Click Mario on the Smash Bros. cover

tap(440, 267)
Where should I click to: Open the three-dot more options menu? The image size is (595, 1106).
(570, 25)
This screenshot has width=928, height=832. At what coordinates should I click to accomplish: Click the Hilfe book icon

==

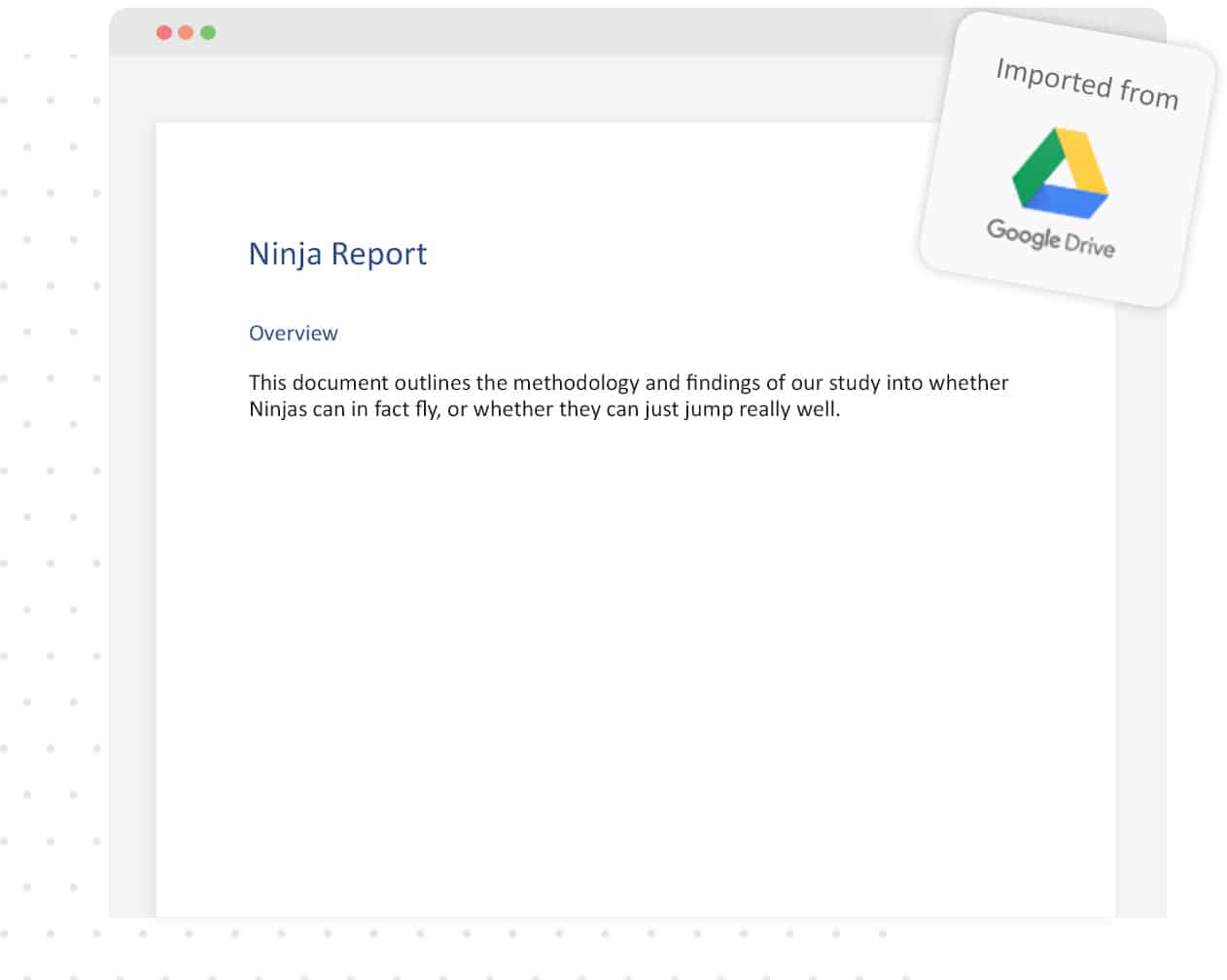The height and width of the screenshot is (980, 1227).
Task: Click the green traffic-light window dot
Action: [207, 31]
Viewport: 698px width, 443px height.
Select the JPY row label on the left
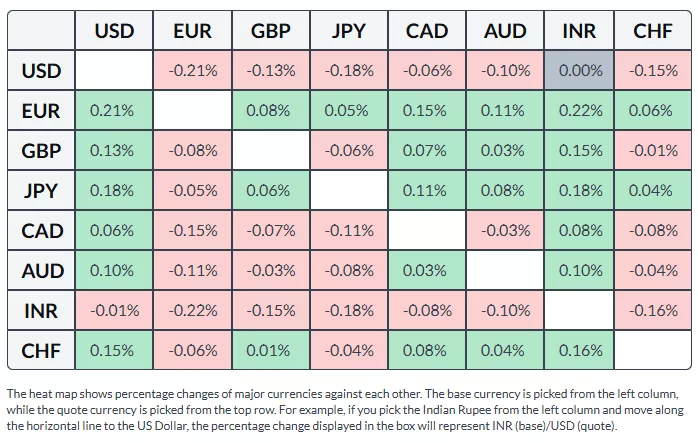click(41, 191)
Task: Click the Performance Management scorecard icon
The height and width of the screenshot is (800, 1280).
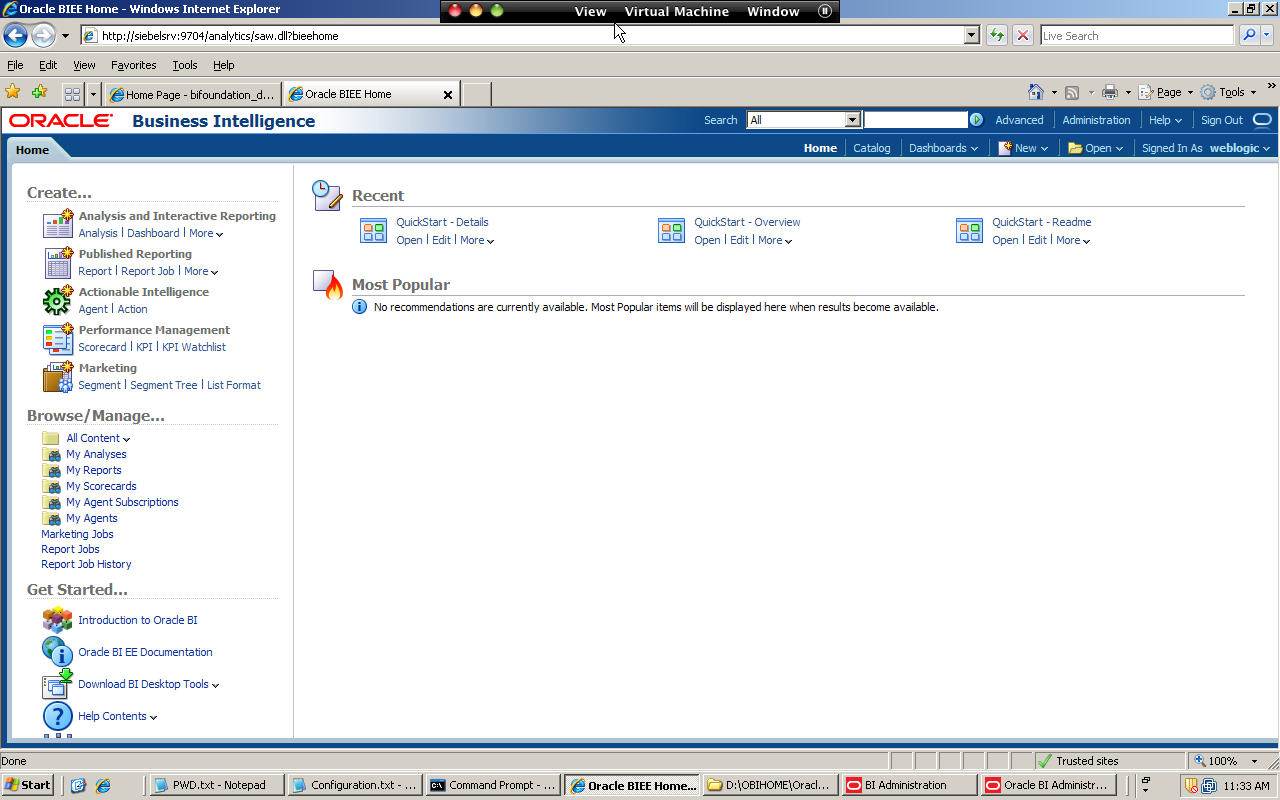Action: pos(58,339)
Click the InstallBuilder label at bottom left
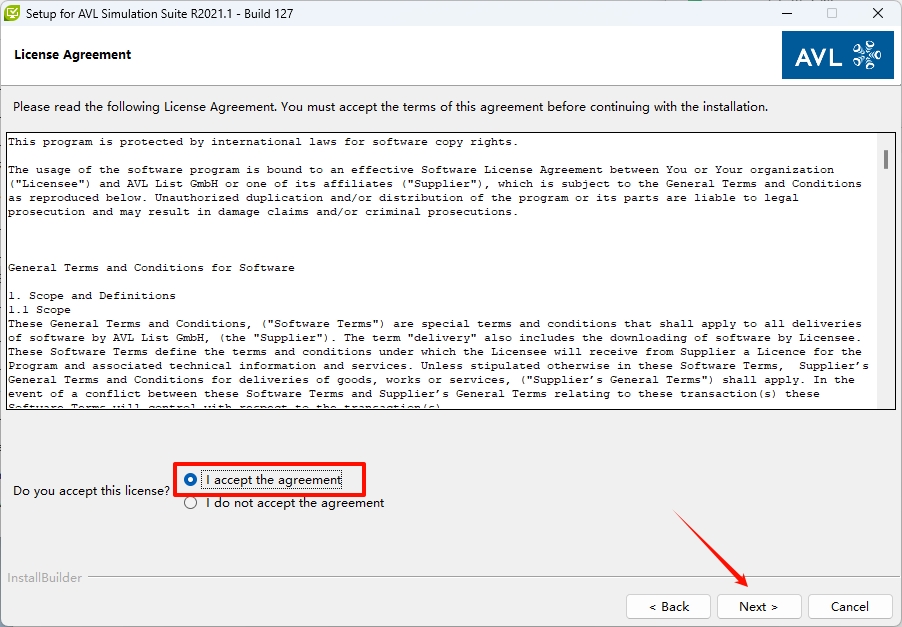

Task brief:
For this exercise, set down the lines in the entries above from the one with "Select the JPY row label on the left" through the one with "Click the InstallBuilder label at bottom left" exactly as written, without any pictures.

Answer to this task:
Select the JPY row label on the left
click(41, 191)
Task: Click the Performance Management scorecard icon
The height and width of the screenshot is (800, 1280).
Action: pos(58,339)
Click the InstallBuilder label at bottom left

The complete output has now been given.